Inflationary pressures will continue to be the major factor affecting these dynamics well into next year, bank says
Despite recent economic data being “firmer than expected”, Royal Bank of Canada is anticipating a consistently softening backdrop up to the end of the year for the North American economies.
“Each of these economies is expected to enter recession in the coming months if they’re not already there,” said Josh Nye, senior economist at RBC. “Given our generally below-consensus economic forecasts, we think central banks will ultimately under-deliver relative to market expectations, which should see government bond yields peaking in the near-term.”
Inflationary pressures will continue to be the major factor affecting these dynamics well into next year, RBC warned.
“More persistent inflation that forces policymakers to continue tightening further into 2023 remains a key risk (upside for rates, downside for growth),” Nye said.
However, Nye said that market players and observers are overestimating the BoC’s reactions to the US Federal Reserve’s policy decisions “particularly after it charted its own course in October.”

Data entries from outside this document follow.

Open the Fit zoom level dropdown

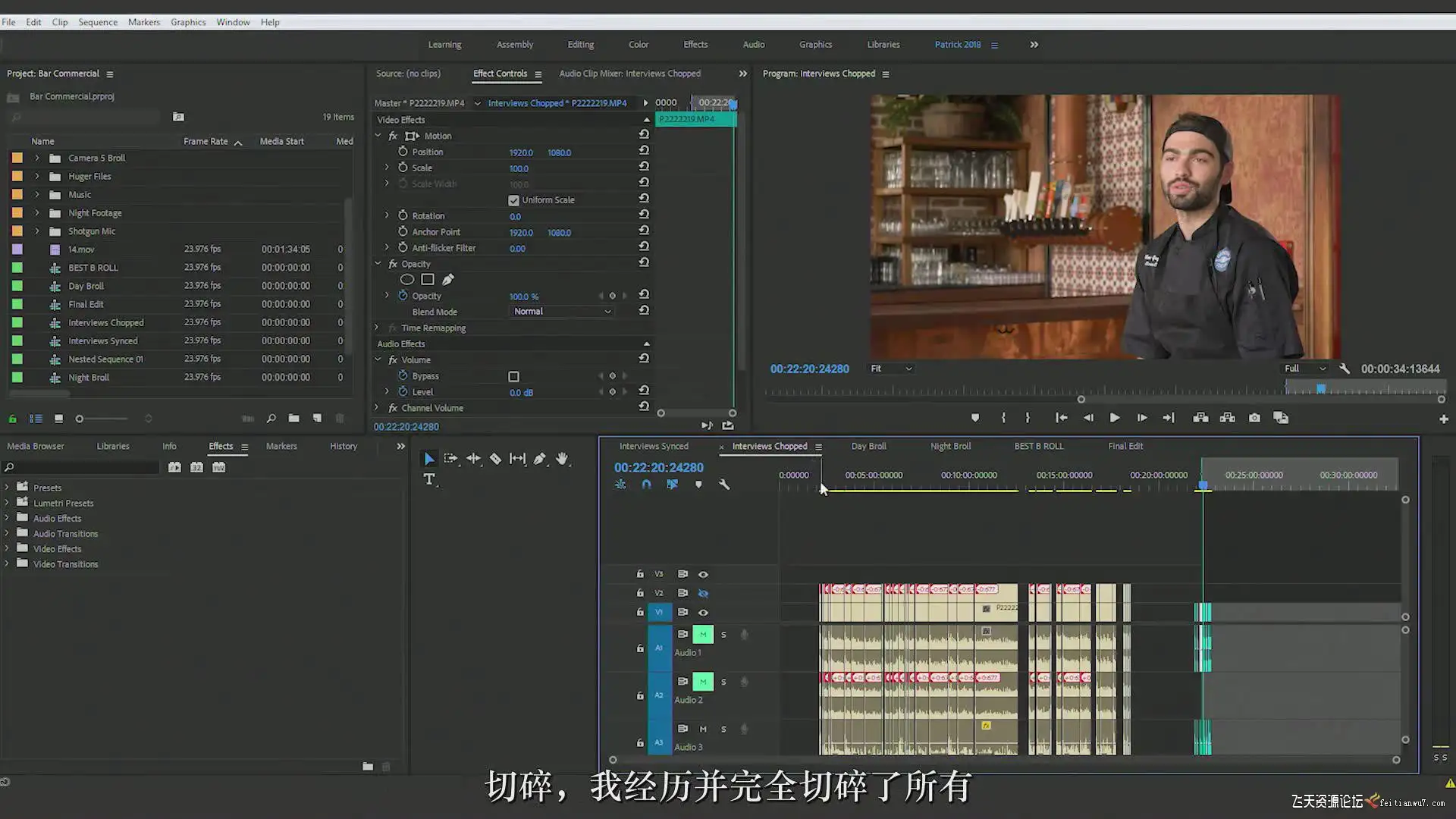(x=891, y=369)
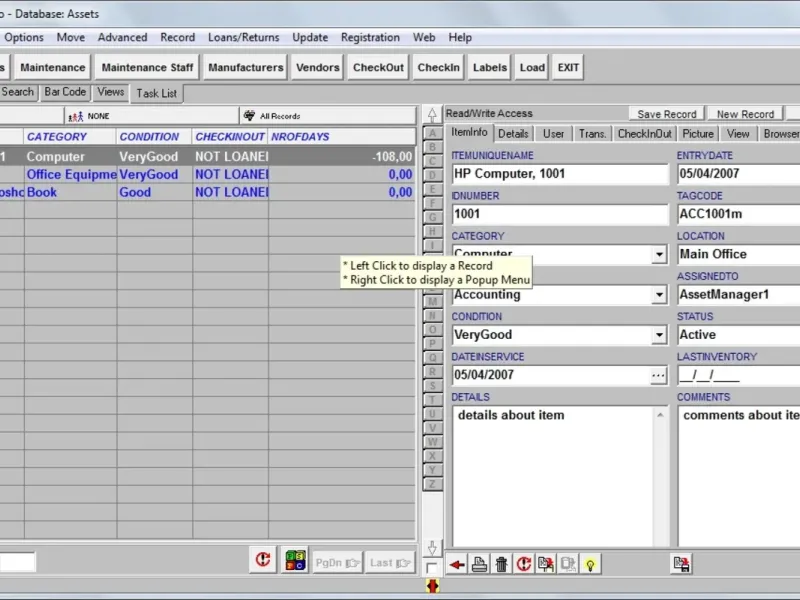Click the colored grid icon below record list
The height and width of the screenshot is (600, 800).
point(294,561)
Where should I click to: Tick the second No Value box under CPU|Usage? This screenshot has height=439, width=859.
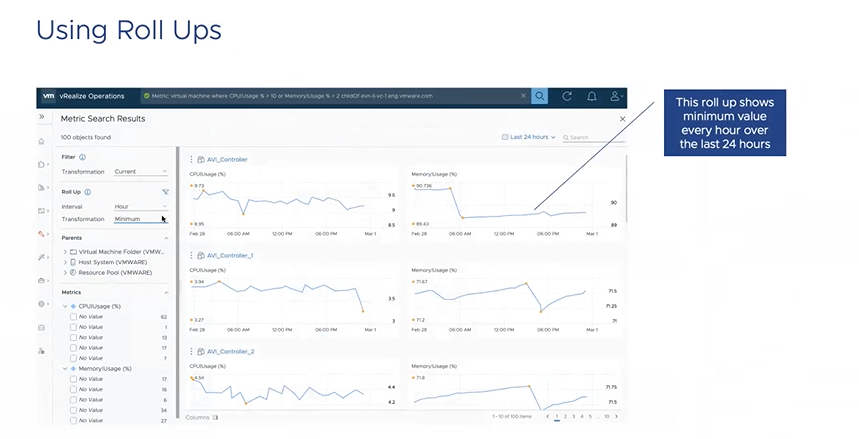coord(73,327)
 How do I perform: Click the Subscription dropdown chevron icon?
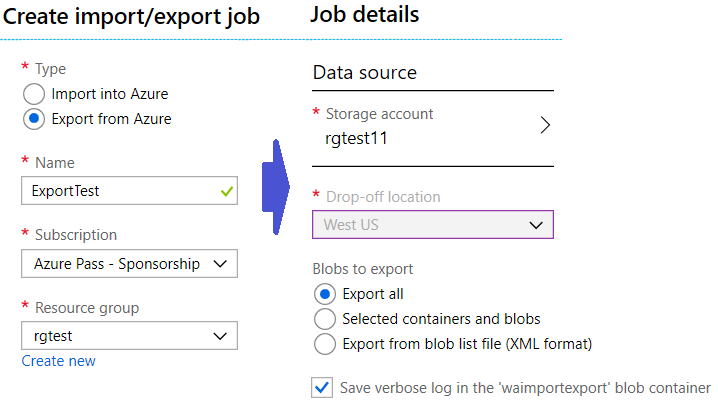(x=220, y=264)
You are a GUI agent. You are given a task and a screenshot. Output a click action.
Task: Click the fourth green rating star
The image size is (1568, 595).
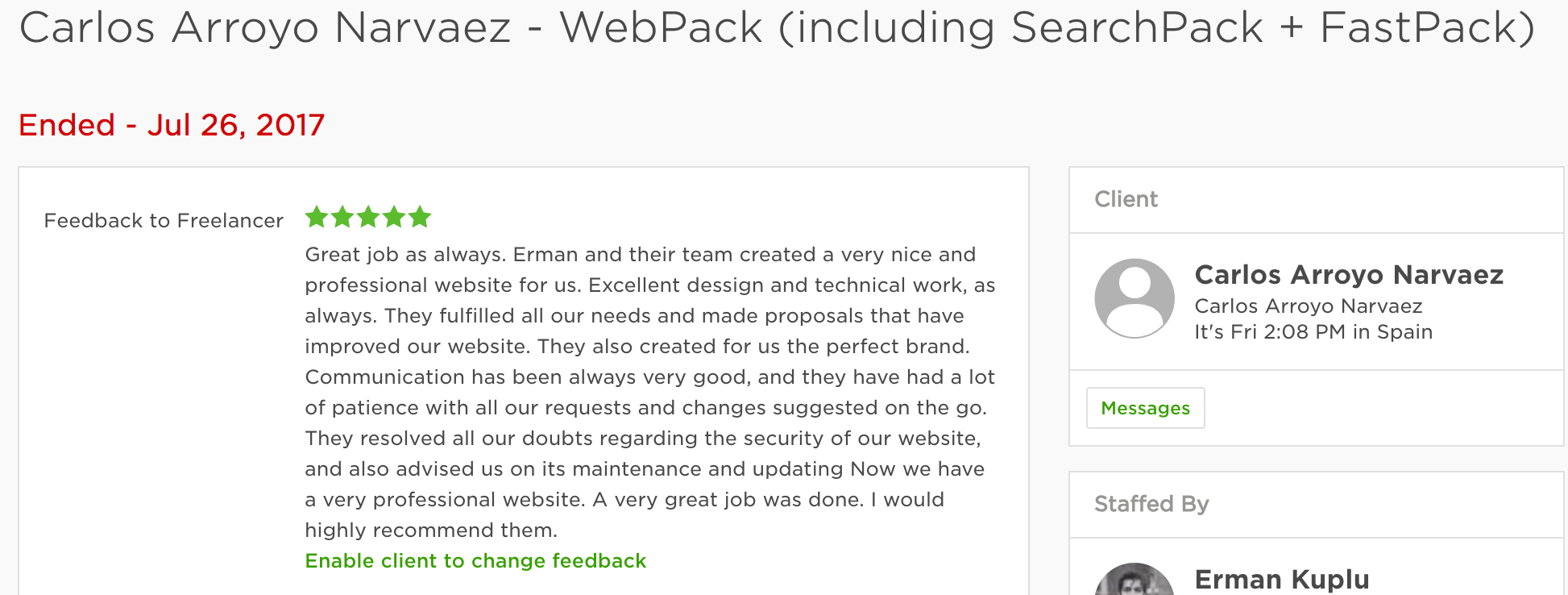point(394,217)
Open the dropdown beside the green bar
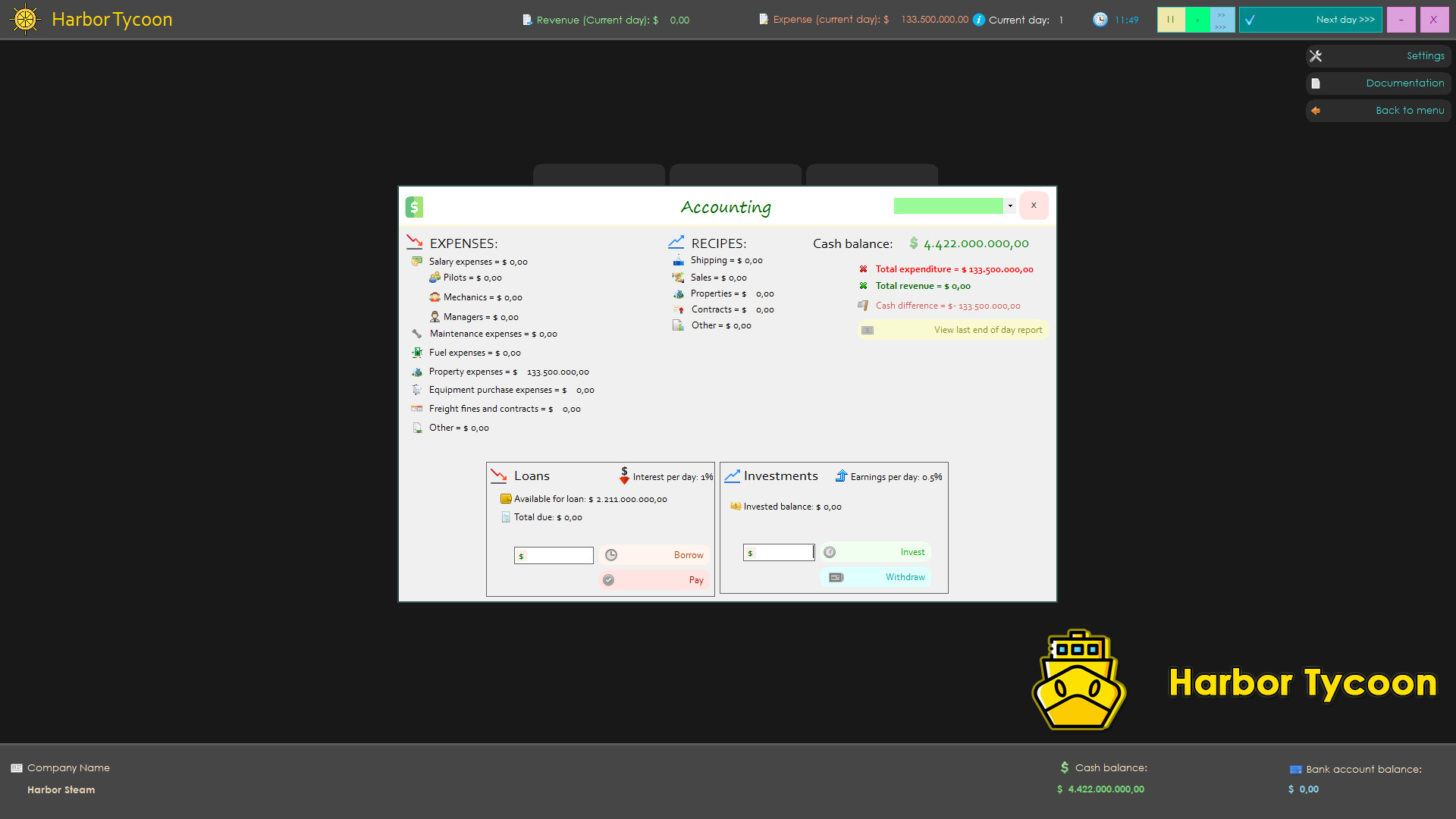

“While we’ve lifted our terminal Fed funds forecast by 25 bps (to 4.75-5%), our BoC call is unchanged (4.00% terminal),” Nye said. “That end-of-cycle gap would be at the higher end of the range seen in recent tightening cycles – the Fed consistently going further – whereas market pricing is at the lower end. That suggests downside risk to the Canadian dollar, in line with our forecast for further near-term depreciation.”